WHAT IS REQUIRED:
Set down each entry below exactly as it stands.

[Stored data entries]
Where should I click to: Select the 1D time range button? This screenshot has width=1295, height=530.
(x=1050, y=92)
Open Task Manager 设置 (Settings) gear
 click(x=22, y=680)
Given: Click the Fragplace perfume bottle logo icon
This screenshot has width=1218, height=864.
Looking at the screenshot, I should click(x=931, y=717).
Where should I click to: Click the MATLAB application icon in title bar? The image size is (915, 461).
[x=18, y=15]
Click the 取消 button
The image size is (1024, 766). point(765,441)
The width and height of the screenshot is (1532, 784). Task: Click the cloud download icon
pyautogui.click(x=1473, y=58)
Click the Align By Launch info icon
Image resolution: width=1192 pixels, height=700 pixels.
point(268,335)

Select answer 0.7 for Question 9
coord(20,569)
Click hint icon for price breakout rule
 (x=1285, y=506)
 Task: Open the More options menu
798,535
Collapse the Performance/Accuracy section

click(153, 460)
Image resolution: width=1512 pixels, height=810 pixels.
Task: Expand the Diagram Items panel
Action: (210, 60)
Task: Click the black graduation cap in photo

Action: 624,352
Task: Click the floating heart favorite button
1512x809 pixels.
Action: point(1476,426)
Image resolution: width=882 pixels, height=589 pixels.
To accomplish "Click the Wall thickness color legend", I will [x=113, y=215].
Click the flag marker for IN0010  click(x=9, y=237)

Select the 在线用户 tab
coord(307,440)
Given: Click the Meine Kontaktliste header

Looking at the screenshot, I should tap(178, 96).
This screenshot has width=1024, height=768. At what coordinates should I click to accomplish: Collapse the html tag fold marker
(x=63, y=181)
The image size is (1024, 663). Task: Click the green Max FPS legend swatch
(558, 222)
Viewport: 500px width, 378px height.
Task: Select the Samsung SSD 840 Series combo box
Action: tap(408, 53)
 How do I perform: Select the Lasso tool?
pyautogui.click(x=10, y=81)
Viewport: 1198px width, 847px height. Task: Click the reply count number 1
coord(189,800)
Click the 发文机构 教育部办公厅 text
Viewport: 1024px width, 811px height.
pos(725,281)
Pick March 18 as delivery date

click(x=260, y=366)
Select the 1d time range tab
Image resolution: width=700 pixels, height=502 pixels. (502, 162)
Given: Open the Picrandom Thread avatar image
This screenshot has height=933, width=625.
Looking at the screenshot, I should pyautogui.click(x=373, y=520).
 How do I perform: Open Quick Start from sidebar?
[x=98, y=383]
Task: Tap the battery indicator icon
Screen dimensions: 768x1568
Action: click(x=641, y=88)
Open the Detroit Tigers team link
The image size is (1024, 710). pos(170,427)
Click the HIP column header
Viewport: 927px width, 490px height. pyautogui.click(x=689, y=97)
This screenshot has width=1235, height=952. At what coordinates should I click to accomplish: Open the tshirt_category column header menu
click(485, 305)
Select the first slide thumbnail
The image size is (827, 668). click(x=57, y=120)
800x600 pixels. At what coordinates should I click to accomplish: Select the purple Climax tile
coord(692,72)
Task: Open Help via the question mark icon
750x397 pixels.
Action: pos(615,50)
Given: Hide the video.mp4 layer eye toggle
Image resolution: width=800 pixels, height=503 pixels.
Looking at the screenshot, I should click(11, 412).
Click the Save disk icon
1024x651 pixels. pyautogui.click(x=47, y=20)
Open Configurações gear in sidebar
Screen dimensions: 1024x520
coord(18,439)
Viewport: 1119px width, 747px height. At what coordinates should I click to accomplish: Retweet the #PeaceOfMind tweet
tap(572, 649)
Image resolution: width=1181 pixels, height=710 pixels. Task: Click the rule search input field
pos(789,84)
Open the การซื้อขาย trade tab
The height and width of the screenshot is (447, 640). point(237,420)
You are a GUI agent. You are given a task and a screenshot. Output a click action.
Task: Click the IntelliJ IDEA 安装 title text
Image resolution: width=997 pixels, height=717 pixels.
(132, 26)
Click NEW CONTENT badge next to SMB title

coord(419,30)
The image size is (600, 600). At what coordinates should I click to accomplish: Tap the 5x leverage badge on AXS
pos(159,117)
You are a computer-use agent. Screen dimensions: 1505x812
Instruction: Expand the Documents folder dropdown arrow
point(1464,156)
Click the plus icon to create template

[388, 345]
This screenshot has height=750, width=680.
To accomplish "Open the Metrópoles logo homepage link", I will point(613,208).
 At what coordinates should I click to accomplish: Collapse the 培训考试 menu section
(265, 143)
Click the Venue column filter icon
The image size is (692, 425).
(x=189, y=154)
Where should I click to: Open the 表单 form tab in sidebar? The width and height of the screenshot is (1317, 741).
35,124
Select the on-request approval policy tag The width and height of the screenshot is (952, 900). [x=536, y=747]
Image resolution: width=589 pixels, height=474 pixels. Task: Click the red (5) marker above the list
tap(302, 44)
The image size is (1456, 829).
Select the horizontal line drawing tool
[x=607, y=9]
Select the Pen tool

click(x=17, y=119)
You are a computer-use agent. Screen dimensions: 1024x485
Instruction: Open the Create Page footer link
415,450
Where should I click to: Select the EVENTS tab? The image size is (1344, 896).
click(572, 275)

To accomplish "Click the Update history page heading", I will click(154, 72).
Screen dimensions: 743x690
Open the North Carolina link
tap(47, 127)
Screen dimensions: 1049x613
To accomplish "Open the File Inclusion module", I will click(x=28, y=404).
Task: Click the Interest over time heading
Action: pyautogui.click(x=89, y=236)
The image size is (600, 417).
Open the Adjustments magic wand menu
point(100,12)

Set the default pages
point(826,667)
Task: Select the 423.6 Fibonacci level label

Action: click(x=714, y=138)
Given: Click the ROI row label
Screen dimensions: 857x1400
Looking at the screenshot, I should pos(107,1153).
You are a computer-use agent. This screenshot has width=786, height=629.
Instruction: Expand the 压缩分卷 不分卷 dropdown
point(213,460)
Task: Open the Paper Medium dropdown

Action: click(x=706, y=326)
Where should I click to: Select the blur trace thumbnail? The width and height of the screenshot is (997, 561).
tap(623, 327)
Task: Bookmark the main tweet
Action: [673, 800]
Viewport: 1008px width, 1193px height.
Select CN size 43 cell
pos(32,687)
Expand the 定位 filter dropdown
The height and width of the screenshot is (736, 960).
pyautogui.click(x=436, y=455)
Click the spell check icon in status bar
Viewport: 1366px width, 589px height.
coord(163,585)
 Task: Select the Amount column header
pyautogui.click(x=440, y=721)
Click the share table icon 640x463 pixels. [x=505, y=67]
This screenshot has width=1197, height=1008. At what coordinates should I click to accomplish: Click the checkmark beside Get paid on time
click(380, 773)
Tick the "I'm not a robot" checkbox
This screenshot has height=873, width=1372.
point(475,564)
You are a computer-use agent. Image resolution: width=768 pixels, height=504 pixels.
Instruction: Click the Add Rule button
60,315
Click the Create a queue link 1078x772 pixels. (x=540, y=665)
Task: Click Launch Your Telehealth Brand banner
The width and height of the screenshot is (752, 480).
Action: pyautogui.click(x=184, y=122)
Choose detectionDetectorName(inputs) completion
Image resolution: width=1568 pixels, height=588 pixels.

FINAL ANSWER:
Where should I click to: Select the 1D time range button? This screenshot has width=1295, height=530.
(x=1050, y=92)
Open Task Manager 设置 (Settings) gear
 click(x=22, y=680)
Given: Click the Fragplace perfume bottle logo icon
This screenshot has width=1218, height=864.
Looking at the screenshot, I should click(x=931, y=717).
Where should I click to: Click the MATLAB application icon in title bar? The image size is (915, 461).
[x=18, y=15]
Click the 取消 button
The image size is (1024, 766). point(765,441)
The width and height of the screenshot is (1532, 784). Task: Click the cloud download icon
pyautogui.click(x=1473, y=58)
Click the Align By Launch info icon
Image resolution: width=1192 pixels, height=700 pixels.
point(268,335)

Select answer 0.7 for Question 9
coord(20,569)
Click hint icon for price breakout rule
 (x=1285, y=506)
 Task: Open the More options menu
798,535
Collapse the Performance/Accuracy section

click(153, 460)
Image resolution: width=1512 pixels, height=810 pixels.
Task: Expand the Diagram Items panel
Action: (210, 60)
Task: Click the black graduation cap in photo

Action: 624,352
Task: Click the floating heart favorite button
1512x809 pixels.
Action: point(1476,426)
Image resolution: width=882 pixels, height=589 pixels.
To accomplish "Click the Wall thickness color legend", I will [x=113, y=215].
Click the flag marker for IN0010  click(x=9, y=237)

Select the 在线用户 tab
coord(307,440)
Given: Click the Meine Kontaktliste header

Looking at the screenshot, I should tap(178, 96).
This screenshot has width=1024, height=768. At what coordinates should I click to accomplish: Collapse the html tag fold marker
(x=63, y=181)
The image size is (1024, 663). Task: Click the green Max FPS legend swatch
(558, 222)
Viewport: 500px width, 378px height.
Task: Select the Samsung SSD 840 Series combo box
Action: tap(408, 53)
 How do I perform: Select the Lasso tool?
pyautogui.click(x=10, y=81)
Viewport: 1198px width, 847px height. Task: Click the reply count number 1
coord(189,800)
Click the 发文机构 教育部办公厅 text
Viewport: 1024px width, 811px height.
pos(725,281)
Pick March 18 as delivery date

click(x=260, y=366)
Select the 1d time range tab
Image resolution: width=700 pixels, height=502 pixels. (502, 162)
Given: Open the Picrandom Thread avatar image
This screenshot has height=933, width=625.
Looking at the screenshot, I should pyautogui.click(x=373, y=520).
 How do I perform: Open Quick Start from sidebar?
[x=98, y=383]
Task: Tap the battery indicator icon
Screen dimensions: 768x1568
Action: click(x=641, y=88)
Open the Detroit Tigers team link
The image size is (1024, 710). pos(170,427)
Click the HIP column header
Viewport: 927px width, 490px height. pyautogui.click(x=689, y=97)
This screenshot has width=1235, height=952. At what coordinates should I click to accomplish: Open the tshirt_category column header menu
click(485, 305)
Select the first slide thumbnail
The image size is (827, 668). click(x=57, y=120)
800x600 pixels. At what coordinates should I click to accomplish: Select the purple Climax tile
coord(692,72)
Task: Open Help via the question mark icon
750x397 pixels.
Action: pos(615,50)
Given: Hide the video.mp4 layer eye toggle
Image resolution: width=800 pixels, height=503 pixels.
Looking at the screenshot, I should click(11, 412).
Click the Save disk icon
1024x651 pixels. pyautogui.click(x=47, y=20)
Open Configurações gear in sidebar
Screen dimensions: 1024x520
coord(18,439)
Viewport: 1119px width, 747px height. At what coordinates should I click to accomplish: Retweet the #PeaceOfMind tweet
tap(572, 649)
Image resolution: width=1181 pixels, height=710 pixels. Task: Click the rule search input field
pos(789,84)
Open the การซื้อขาย trade tab
The height and width of the screenshot is (447, 640). point(237,420)
You are a GUI agent. You are given a task and a screenshot. Output a click action.
Task: Click the IntelliJ IDEA 安装 title text
Image resolution: width=997 pixels, height=717 pixels.
(132, 26)
Click NEW CONTENT badge next to SMB title

coord(419,30)
The image size is (600, 600). At what coordinates should I click to accomplish: Tap the 5x leverage badge on AXS
pos(159,117)
You are a computer-use agent. Screen dimensions: 1505x812
Instruction: Expand the Documents folder dropdown arrow
point(1464,156)
Click the plus icon to create template

[388, 345]
This screenshot has height=750, width=680.
To accomplish "Open the Metrópoles logo homepage link", I will point(613,208).
 At what coordinates should I click to accomplish: Collapse the 培训考试 menu section
(265, 143)
Click the Venue column filter icon
The image size is (692, 425).
(x=189, y=154)
Where should I click to: Open the 表单 form tab in sidebar? The width and height of the screenshot is (1317, 741).
35,124
Select the on-request approval policy tag The width and height of the screenshot is (952, 900). [x=536, y=747]
Image resolution: width=589 pixels, height=474 pixels. Task: Click the red (5) marker above the list
tap(302, 44)
The image size is (1456, 829).
Select the horizontal line drawing tool
[x=607, y=9]
Select the Pen tool

click(x=17, y=119)
You are a computer-use agent. Screen dimensions: 1024x485
Instruction: Open the Create Page footer link
415,450
Where should I click to: Select the EVENTS tab? The image size is (1344, 896).
click(572, 275)

To accomplish "Click the Update history page heading", I will click(154, 72).
Screen dimensions: 743x690
Open the North Carolina link
tap(47, 127)
Screen dimensions: 1049x613
To accomplish "Open the File Inclusion module", I will click(x=28, y=404).
Task: Click the Interest over time heading
Action: pyautogui.click(x=89, y=236)
The image size is (600, 417).
Open the Adjustments magic wand menu
point(100,12)

Set the default pages
point(826,667)
Task: Select the 423.6 Fibonacci level label

Action: click(x=714, y=138)
Given: Click the ROI row label
Screen dimensions: 857x1400
Looking at the screenshot, I should pos(107,1153).
You are a computer-use agent. This screenshot has width=786, height=629.
Instruction: Expand the 压缩分卷 不分卷 dropdown
point(213,460)
Task: Open the Paper Medium dropdown

Action: click(x=706, y=326)
Where should I click to: Select the blur trace thumbnail? The width and height of the screenshot is (997, 561).
tap(623, 327)
Task: Bookmark the main tweet
Action: [673, 800]
Viewport: 1008px width, 1193px height.
Select CN size 43 cell
pos(32,687)
Expand the 定位 filter dropdown
The height and width of the screenshot is (736, 960).
pyautogui.click(x=436, y=455)
Click the spell check icon in status bar
Viewport: 1366px width, 589px height.
coord(163,585)
 Task: Select the Amount column header
pyautogui.click(x=440, y=721)
Click the share table icon 640x463 pixels. [x=505, y=67]
This screenshot has width=1197, height=1008. At what coordinates should I click to accomplish: Click the checkmark beside Get paid on time
click(380, 773)
Tick the "I'm not a robot" checkbox
This screenshot has height=873, width=1372.
point(475,564)
You are a computer-use agent. Image resolution: width=768 pixels, height=504 pixels.
Instruction: Click the Add Rule button
60,315
Click the Create a queue link 1078x772 pixels. (x=540, y=665)
Task: Click Launch Your Telehealth Brand banner
The width and height of the screenshot is (752, 480).
Action: pyautogui.click(x=184, y=122)
Choose detectionDetectorName(inputs) completion
Image resolution: width=1568 pixels, height=588 pixels.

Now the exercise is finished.